Displayr makes all this very easy, including dealing with multiple language inputs simultaneously.    And once translated, you can create an intial catergorization (code frame) automatically.

Take a look at the process in action in this short video, covering both single and multiple language translation ...

 

Streamline your text data translation and analysis.

Multilingual text analysis offers a significant advantage in today’s globalized world, enabling businesses and researchers to gather insights from diverse audiences. By incorporating text translation and categorization tools, organizations can easily manage data from various linguistic backgrounds without the need for extensive manual effort. These tools not only bridge language gaps but also enhance the accuracy of analysis, allowing for more comprehensive understanding across different regions.

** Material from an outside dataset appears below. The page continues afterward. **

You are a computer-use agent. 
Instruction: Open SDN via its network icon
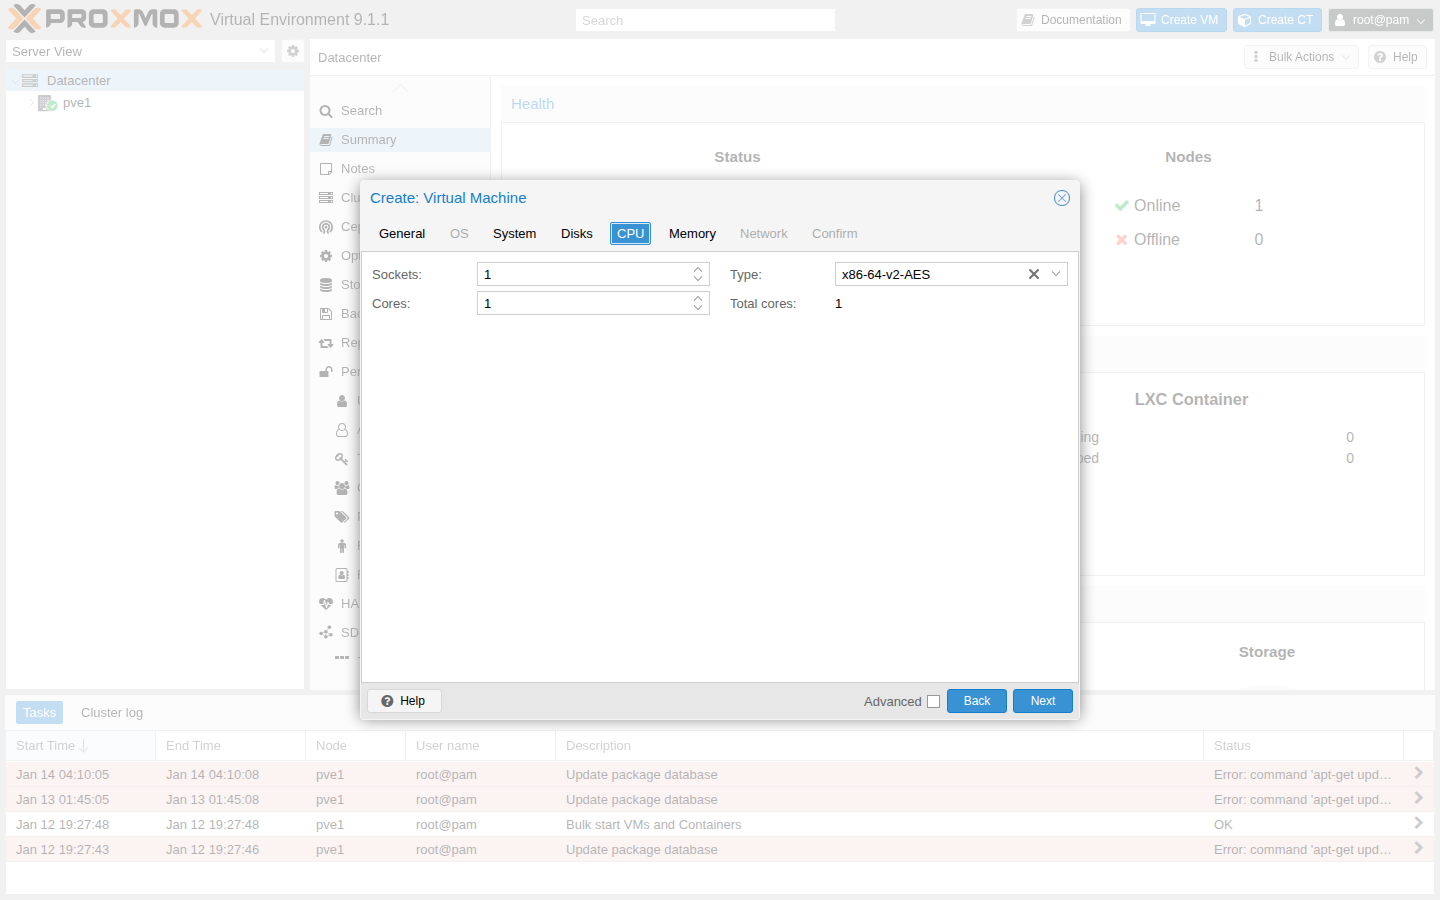coord(326,632)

This capability is especially important in areas like market research, customer feedback analysis, and social media monitoring, where understanding multiple languages can provide a more holistic view of global trends and sentiments. With the right tools, multilingual text data can be transformed into actionable insights, driving better decision-making and fostering more effective communication across language barriers.

The process of translating text data into the analyst's language is traditionally time consuming and expensive (being typically outsourced).  Displayr's translation tools are now available directly in the text categorization interface - you can even create a draft code frame in your preferred language automatically.

If you use non-native language text data and want to know more, take a free trial of Displayr.